> What you are asked to do:
Can you copy out every one of the rows below, word for word, changing nothing?

----- Extracted information -----

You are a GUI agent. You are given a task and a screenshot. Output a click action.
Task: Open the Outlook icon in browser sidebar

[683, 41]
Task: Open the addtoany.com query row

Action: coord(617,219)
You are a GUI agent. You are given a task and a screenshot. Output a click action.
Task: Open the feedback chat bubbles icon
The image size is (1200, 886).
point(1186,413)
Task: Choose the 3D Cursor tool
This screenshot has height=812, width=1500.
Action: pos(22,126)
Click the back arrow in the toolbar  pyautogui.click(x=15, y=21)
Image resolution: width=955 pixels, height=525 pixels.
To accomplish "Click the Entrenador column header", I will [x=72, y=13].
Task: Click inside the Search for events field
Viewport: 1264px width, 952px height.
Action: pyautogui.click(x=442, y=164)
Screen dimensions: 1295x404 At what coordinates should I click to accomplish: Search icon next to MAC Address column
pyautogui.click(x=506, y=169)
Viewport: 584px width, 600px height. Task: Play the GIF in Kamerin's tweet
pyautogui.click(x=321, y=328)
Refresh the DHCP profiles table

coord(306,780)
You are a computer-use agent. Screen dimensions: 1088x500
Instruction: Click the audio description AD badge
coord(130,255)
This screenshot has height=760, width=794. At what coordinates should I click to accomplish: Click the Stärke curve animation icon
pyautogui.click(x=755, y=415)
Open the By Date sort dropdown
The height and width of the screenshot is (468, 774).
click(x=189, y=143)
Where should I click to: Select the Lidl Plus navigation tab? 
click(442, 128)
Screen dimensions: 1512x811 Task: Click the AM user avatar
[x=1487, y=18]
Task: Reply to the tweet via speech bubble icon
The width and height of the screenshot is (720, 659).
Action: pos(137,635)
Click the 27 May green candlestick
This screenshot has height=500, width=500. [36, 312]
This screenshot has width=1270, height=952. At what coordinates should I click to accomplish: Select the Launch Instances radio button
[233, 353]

-----

> Finished answer:
You are a GUI agent. You are given a task and a screenshot. Output a click action.
Task: Open the Outlook icon in browser sidebar

[683, 41]
Task: Open the addtoany.com query row

Action: coord(617,219)
You are a GUI agent. You are given a task and a screenshot. Output a click action.
Task: Open the feedback chat bubbles icon
The image size is (1200, 886).
point(1186,413)
Task: Choose the 3D Cursor tool
This screenshot has height=812, width=1500.
Action: pos(22,126)
Click the back arrow in the toolbar  pyautogui.click(x=15, y=21)
Image resolution: width=955 pixels, height=525 pixels.
To accomplish "Click the Entrenador column header", I will [x=72, y=13].
Task: Click inside the Search for events field
Viewport: 1264px width, 952px height.
Action: pyautogui.click(x=442, y=164)
Screen dimensions: 1295x404 At what coordinates should I click to accomplish: Search icon next to MAC Address column
pyautogui.click(x=506, y=169)
Viewport: 584px width, 600px height. Task: Play the GIF in Kamerin's tweet
pyautogui.click(x=321, y=328)
Refresh the DHCP profiles table

coord(306,780)
You are a computer-use agent. Screen dimensions: 1088x500
Instruction: Click the audio description AD badge
coord(130,255)
This screenshot has height=760, width=794. At what coordinates should I click to accomplish: Click the Stärke curve animation icon
pyautogui.click(x=755, y=415)
Open the By Date sort dropdown
The height and width of the screenshot is (468, 774).
click(x=189, y=143)
Where should I click to: Select the Lidl Plus navigation tab? 
click(442, 128)
Screen dimensions: 1512x811 Task: Click the AM user avatar
[x=1487, y=18]
Task: Reply to the tweet via speech bubble icon
The width and height of the screenshot is (720, 659).
Action: pos(137,635)
Click the 27 May green candlestick
This screenshot has height=500, width=500. [36, 312]
This screenshot has width=1270, height=952. At what coordinates should I click to accomplish: Select the Launch Instances radio button
[233, 353]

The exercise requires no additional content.